Abbiamo il dovere di non chiudere gli occhi

di Giada Martemucci

Michele Serra, giornalista di Repubblica, commentando l’orrore delle immagini di Bucha ha dichiarato: Di fronte alle immagini dell’eccidio di Bucha, che mostrano crimini di guerra, abbiamo il dovere di non chiudere gli occhi. Vero, ma gli occhi dovrebbero rimanere aperti davanti a tutto, non solo davanti all’orrore. È solo così che possiamo evitare guerre e emergenze.

L'orrore dell'eccidio di Bucha

Strage di civili a Bucha (foto AdnKronos)

Le immagini dei corpi di Bucha hanno fatto il giro del mondo provocando in tutti, anche nei più irriducibili sostenitori di Putin, orrore e sgomento. Abbiamo il dovere di non chiudere gli occhi ci dice Michele Serra, editorialista del quotidiano La Repubblica.

Abbiamo il dovere di non chiudere gli occhi, di non girarci dall’altra parte e fare finta di nulla, perché questa tragedia, la guerra, deve essere giudicata, dobbiamo reagire davanti a quelle immagini oppure tutti quei morti passeranno in sordina.

La verità è che non vogliamo vedere quelle immagini, non vogliamo provare rabbia o pietà per più di un tempo ridottissimo. Non abbiamo tempo per tenere gli occhi aperti e i nostri problemi, dopotutto, sono altri e più vicini. Guadagniamo troppo poco, troppe responsabilità, facciamo troppa fatica e siamo stanchi. È vero. Ma è così, chiudendo gli occhi, anche solo un po’ che la nostra stessa vita ci sfugge di mano.

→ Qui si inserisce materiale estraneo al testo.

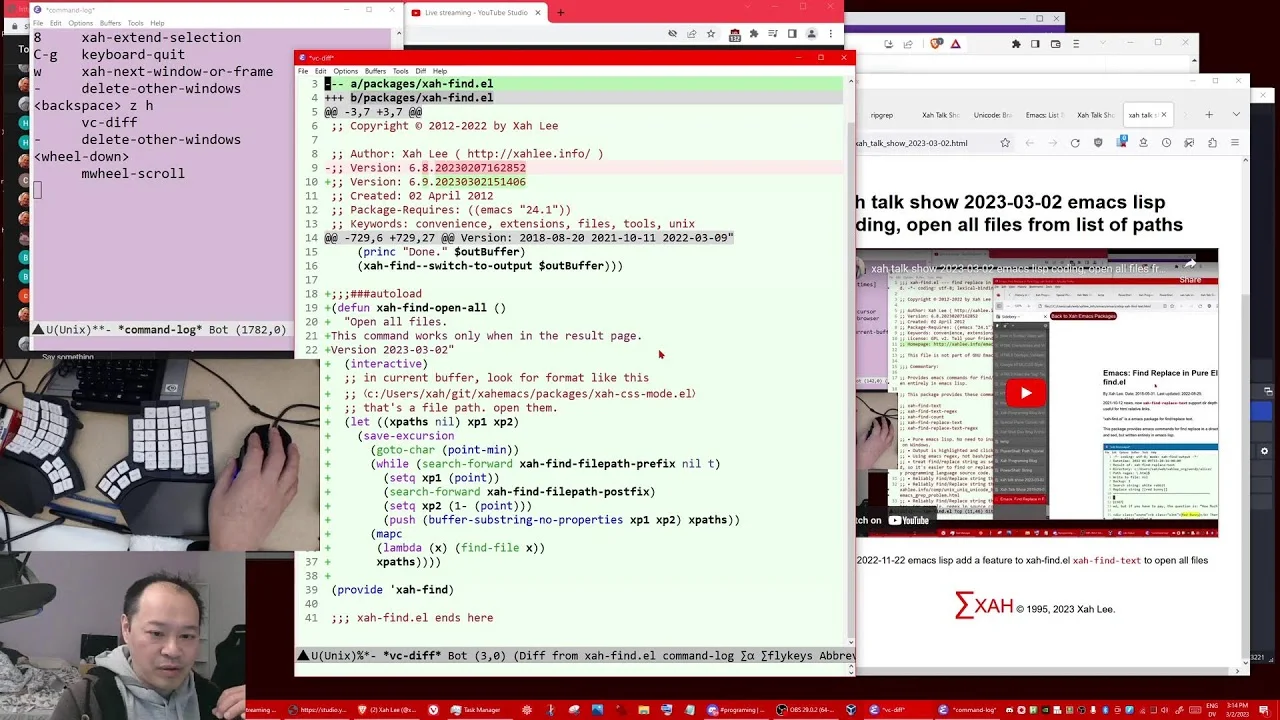The image size is (1280, 720).
Task: Click the YouTube play button on video
Action: point(1025,393)
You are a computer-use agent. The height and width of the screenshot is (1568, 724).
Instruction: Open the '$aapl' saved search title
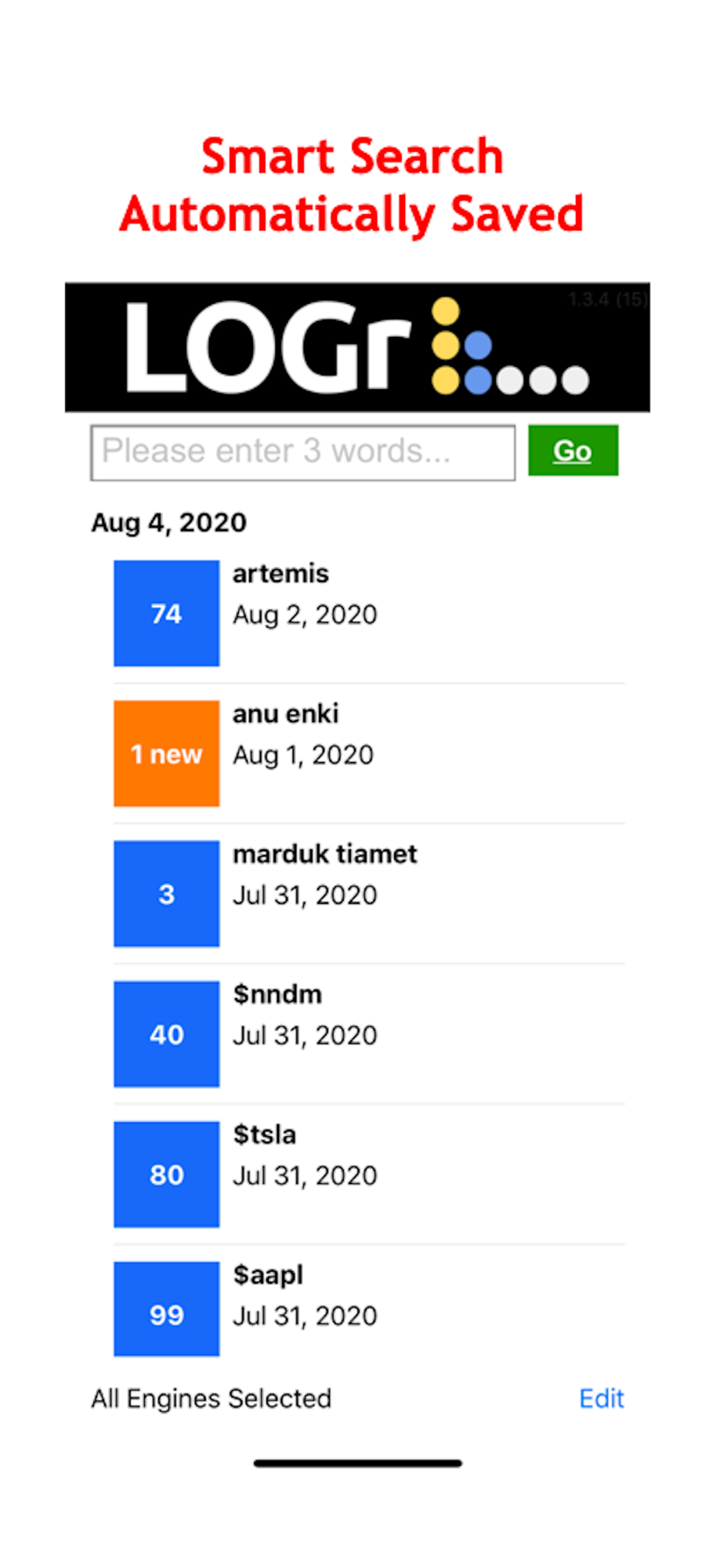[268, 1276]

Mentre il mondo diventa più confuso tendiamo a concentrarci sulle cose che abbiamo davanti a noi. Ignorando così le forze imponenti che di fatto ci cambiano e modellano la nostra vita. E poiché tutti lavorano sempre più ore guadagnando sempre meno, quando abbiamo del tempo libero, l’ultima cosa che desideriamo è pensare.

Sono parole dal film del 2018 "Vice, l’uomo nell’ombra", ma non è inusuale trovare nel cinema parole perfettamente aderenti alla realtà. E la realtà è che la nostre vite spesso diventano il pretesto legittimo per giustificare il nostro disinteresse, il nostro distacco dalle questioni troppo pesanti, troppo complesse che “cambiano e modellano la nostra vita”.

Non abbiamo voluto guardare quando il Covid iniziava a mietere le prime vittime in Cina, non sappiamo chi e perché ha vinto le elezioni in Ungheria, non sappiamo perché ancora si combatte a Gaza. A volte non sappiamo nemmeno cosa si sono detti l’Aran e i sindacati mentre trattano sul rinnovo del contratto del comparto Sanità.

C’è bisogno di leggerezza, lo si sente spesso oggi, dopo due anni di pandemia. È vero, c’è bisogno di leggerezza, ma quella di Calvino, che rende la vita più vivibile non che la mette da parte. La leggerezza che si associa con la precisione e la determinazione, non con la vaghezza e l'abbandono al caso. Tutto è fondamentale e non c’è nulla davanti a cui possiamo con coscienza chiudere gli occhi.